La conjonction libérale à Québec et Ottawa n'est toujours pas à la hauteur de ses promesses...

Au terme de l'exercice annuel d'étude des crédits budgétaires, le député de Verchères et porte-parole de l'opposition officielle en matière de relations Québec-Canada et de francophonie des Amériques, monsieur Stéphane Bergeron, s'est dit peu impressionné par le piètre bilan du gouvernement Couillard au chapitre des gains obtenus pour le Québec, et ce, malgré l'élection d'une quarantaine de députés libéraux fédéraux ayant contribué à l'accession de Justin Trudeau au poste de premier ministre à Ottawa. «Difficile d'obtenir beaucoup quand on demande peu! Pourtant, c'est exactement ce qui s'est passé; Philippe Couillard a présenté une liste édulcorée de revendications aux chefs de partis fédéraux, Justin Trudeau a pris peu d'engagements, qui se sont révélés timorés et vagues à souhait, puis n'a presque rien livré jusqu'à présent. C'était, pour ainsi dire, exponentiel, mais à la baisse! Toute une stratégie de négociations!», de déplorer monsieur Bergeron.

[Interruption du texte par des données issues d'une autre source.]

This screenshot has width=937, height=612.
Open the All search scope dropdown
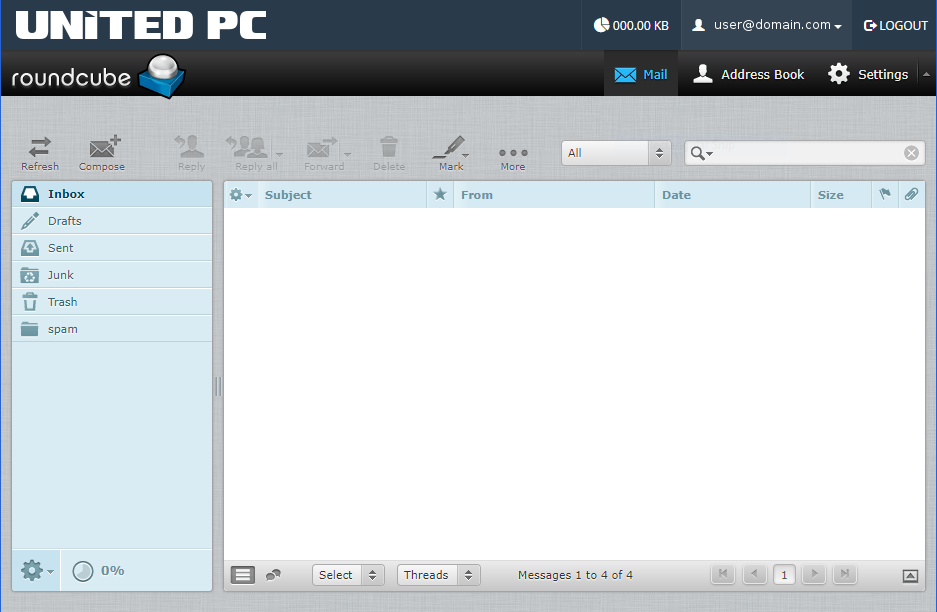[615, 153]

«Philippe Couillard a omis, volontairement ou non, d'évoquer avec les chefs de partis fédéraux certaines questions pourtant vitales pour le Québec, comme celle touchant le respect de la juridiction québécoise en matière de valeurs mobilières ou les transferts fédéraux en matière de services sociaux. Et quant aux questions qu'il a abordées, que ce soit au niveau des transferts fédéraux en matière de santé, des investissements pour les infrastructures, de la péréquation ou de la nomination des juges québécois à la cour suprême, les réponses de Justin Trudeau étaient percluses de bonnes intentions et de faux-fuyants permettant qu'elles puissent signifier, selon l'interprétation, une chose et son contraire. D'autres questions sont carrément demeurées sans réponse, comme en ce qui concerne les frontières nordiques du Québec, que le gouvernement Couillard estime pourtant essentielle à la mise en œuvre de son plan nord et de sa stratégie maritime. Quant aux résultats tangibles depuis, eh bien, dans la plupart des cas, on attend toujours, comme on peut notamment le voir en ce qui concerne l'aide fédérale à Bombardier!», a poursuivi le député de Verchères.

«Pour le reste, il fut assez amusant de voir libéraux et caquistes rivaliser pour se présenter comme les meilleurs défenseurs du Québec à l'intérieur du cadre fédéral canadien en se chamaillant sur leurs propositions respectives quant au processus de nomination des sénateurs québécois, alors qu'il s'agit d'un pouvoir qui relève toujours, ultimement, du seul bon vouloir du premier ministre fédéral. Comme la position caquiste se résume essentiellement à allumer un lampion dans l'espoir que le fédéral daigne se montrer conciliant, j'en ai profité pour demander au ministre des affaires intergouvernementales et de la francophonie canadiennes si la politique constitutionnelle du parti libéral du Québec repose toujours sur le Rapport Pelletier, prévoyant une réforme en profondeur du fédéralisme canadien, ce à quoi il a ostensiblement refusé de répondre. Ça permet de comprendre pourquoi ce gouvernement en demande si peu; j'imagine que c'est le meilleur moyen, pour lui, de ne pas être déçu de recevoir si peu...», de conclure Stéphane Bergeron.